Book Review: The White Plague by Frank Herbert

The White PlagueThe White Plague by Frank Herbert

My rating: 3 of 5 stars

Blurb: The White Plague, a marvelous and terrifyingly plausible blend of fiction and visionary theme, tells of one man who is pushed over the edge of sanity by the senseless murder of his family and who, reappearing several months later as the so-called Madman, unleashes a terrible plague upon the human race—one that zeros in, unerringly and fatally, on women.

Review: 

This book was a challenge to read, and not entirely in a good way. I found it dry and full of science-babble and characters I didn’t care much about.
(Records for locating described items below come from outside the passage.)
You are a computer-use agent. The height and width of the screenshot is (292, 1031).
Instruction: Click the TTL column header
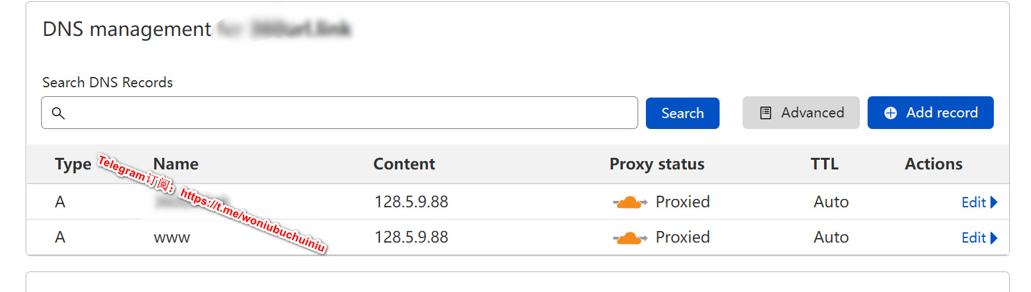tap(824, 164)
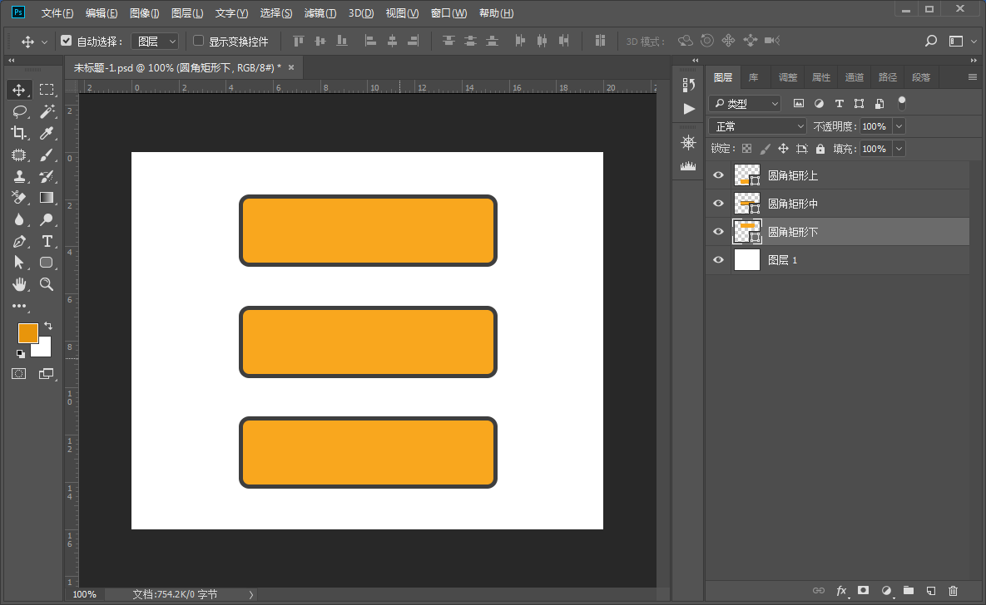Delete layer using trash icon
Image resolution: width=986 pixels, height=605 pixels.
coord(954,590)
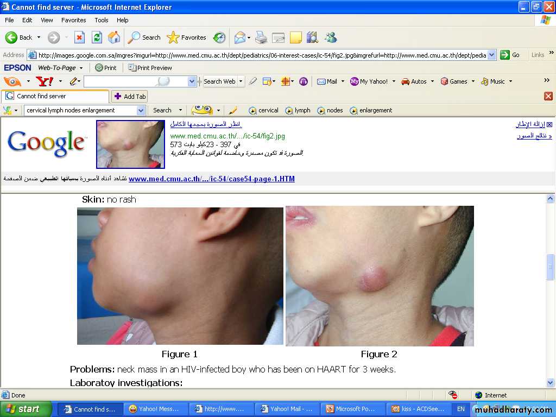Refresh the page with the Refresh icon
The width and height of the screenshot is (556, 417).
point(97,37)
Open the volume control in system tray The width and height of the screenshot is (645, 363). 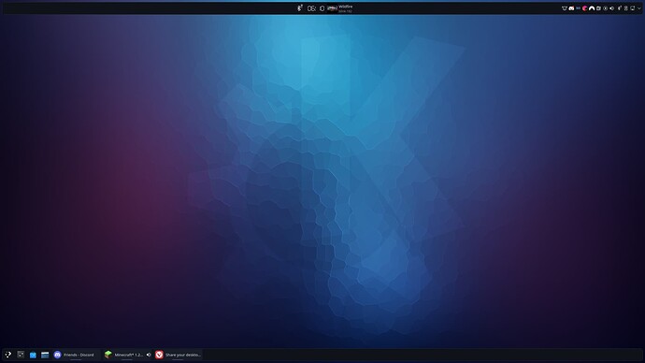611,8
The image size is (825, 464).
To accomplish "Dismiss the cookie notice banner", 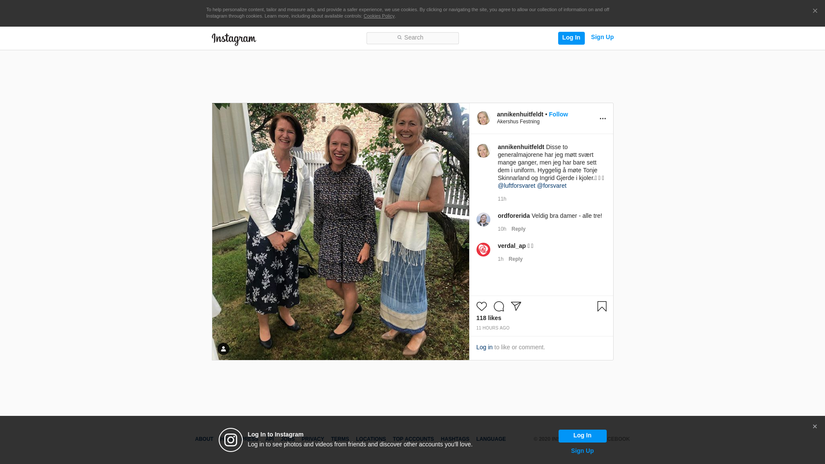I will [x=815, y=11].
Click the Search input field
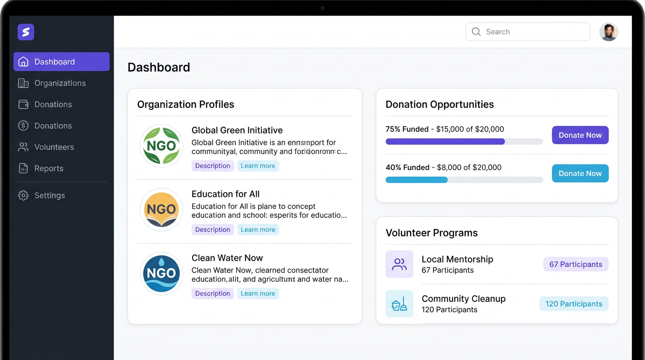Screen dimensions: 645x360 click(x=527, y=32)
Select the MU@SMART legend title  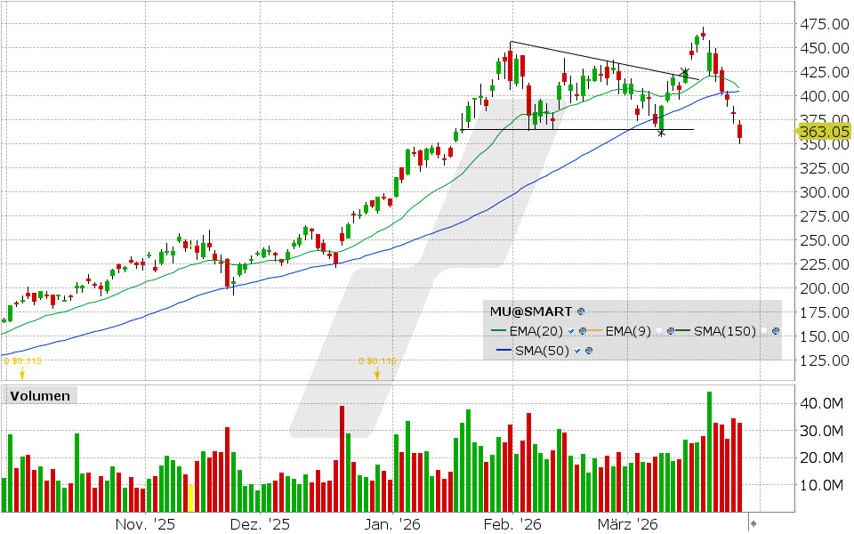529,312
In fact, the priest and The Boy (and even Joseph in his own way) were the most interesting characters, and I thought their story-line the most moving. I basically read the story to find out what happened to them. Some characters who I thought were supposed to gain my sympathy I found irritating instead (Kate, especially). John, the main character, was difficult to relate to and, though I did manage to empathize with him over all, I found his end unsatisfying as a character and in regards to the story. The book also felt dated. I kept asking myself what year it was because people seemed so out of touch with modern living, even if it was the 80’s (my guess). But then I thought it might be due to cultural differences–vocabulary, and stylized dialogue, for example. The story is good where it explores difficult social, ideological, political, and scientific questions. And the writing itself is exceptional. However, so much emphasis was put on “What is the plague and how do we cure it?” that I felt other important details about how the world was affected glossed over. Why were there mobs and what did they hope to gain by razing everything in sight? What conditions led to pockets of women being preserved while others weren’t? Had John created more viruses and what were they? Why did he get so sick when he arrived in France? Questions like those bothered me throughout. To me, exploring their answers would have been more interesting to read about than the science-babble and the political posturing that runs through the story. Recommended for people who like hard-science fiction, complex socio-political stories with many characters, and readers who like to be left thinking once they close a book.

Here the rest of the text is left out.